The proposed techniques would as they stand violate the EU AI Act and the authors would need to confirm that they will watermark any results to ensure that the generated samples confirm to the EU AI Act.

审稿意见
5

This work addresses the few-shot face visual dubbing problem, i.e., regenerate mouth region according to the given audio. The goal is to achieve high-resolution, identity-consistency, and high lip-sync quality. The pipeline follows a SD-like framework (VAE & diffusion UNet) with conditioning on audio input. To bridge the gap between training and inference on head pose, the authors propose Selective Information Sampling to select the reference images with head poses aligned to the target. Experiments are conducted on HDTF and MEAD.

优点

The authors give detailed description of the framework (e.g., the loss function), though there are many confusions, e.g., what the meaning of 'bypass the complex and time-consuming diffusion process'?

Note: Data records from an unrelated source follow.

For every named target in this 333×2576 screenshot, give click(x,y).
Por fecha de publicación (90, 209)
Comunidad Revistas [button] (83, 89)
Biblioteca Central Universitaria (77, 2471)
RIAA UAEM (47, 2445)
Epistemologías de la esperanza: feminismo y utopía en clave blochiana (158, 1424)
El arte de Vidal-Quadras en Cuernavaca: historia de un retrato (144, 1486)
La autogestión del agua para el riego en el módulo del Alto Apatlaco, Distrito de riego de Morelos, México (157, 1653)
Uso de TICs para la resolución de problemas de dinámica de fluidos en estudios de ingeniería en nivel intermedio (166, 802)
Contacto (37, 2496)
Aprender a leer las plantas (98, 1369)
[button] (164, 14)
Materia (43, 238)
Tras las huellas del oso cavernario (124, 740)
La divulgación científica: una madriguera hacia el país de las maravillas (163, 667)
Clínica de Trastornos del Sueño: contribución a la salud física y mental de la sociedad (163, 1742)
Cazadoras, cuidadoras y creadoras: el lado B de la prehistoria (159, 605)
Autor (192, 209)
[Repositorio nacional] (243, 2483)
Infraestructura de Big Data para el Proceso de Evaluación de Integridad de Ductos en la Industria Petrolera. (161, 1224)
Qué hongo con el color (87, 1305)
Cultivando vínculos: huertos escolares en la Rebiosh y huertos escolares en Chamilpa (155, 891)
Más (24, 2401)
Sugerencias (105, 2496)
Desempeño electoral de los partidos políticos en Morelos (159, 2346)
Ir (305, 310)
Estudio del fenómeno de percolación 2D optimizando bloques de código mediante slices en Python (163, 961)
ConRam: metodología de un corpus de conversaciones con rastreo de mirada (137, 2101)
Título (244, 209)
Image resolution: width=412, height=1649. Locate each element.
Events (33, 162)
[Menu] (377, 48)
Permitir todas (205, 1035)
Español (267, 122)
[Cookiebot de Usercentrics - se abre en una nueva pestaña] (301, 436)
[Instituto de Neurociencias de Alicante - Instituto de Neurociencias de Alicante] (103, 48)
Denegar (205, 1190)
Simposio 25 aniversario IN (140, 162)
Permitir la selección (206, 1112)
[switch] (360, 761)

It seems the proposed model achieves slightly better results than previous work. But it suggests to provide more examples to avoid cherry pick.

Selective Information Sampling is proposed to sample the frames with aligned pose but different mouth shapes, it is reasonable to me.

缺点

The SD-like framework is not novel to me given lots of previous works [1][2]. Beyond this, the authors propose two strategies to further improve the performance: Selective Information Sampling & Adaptive Audio Modulation. SIS is reasonable to me but the second leverages lip-sync loss which is first proposed in 2020, making the contribution of this work lighter.

It is not clear that how do you determine the k in SIS. Both Pose-Aligned Image Set and Lip motion Dissimilarity Image Set use the same hyperparameters, what if there is no overlap between them?

The results show that the proposed method achieve better performance on FID but worse on lip sync. Also, in table 2, SIS improves the FID but at the cost of lip sync quality compared to Lip Motion Dissimilarity Set.

[1] EMO: Emote Portrait Alive - Generating Expressive Portrait Videos with Audio2Video Diffusion Model under Weak Conditions

[2] Hallo: Hierarchical Audio-Driven Visual Synthesis for Portrait Image Animation

问题

How do you determine the k in SIS?

Can SIS be applied to other schemes?

撤稿通知

I have read and agree with the venue's withdrawal policy on behalf of myself and my co-authors.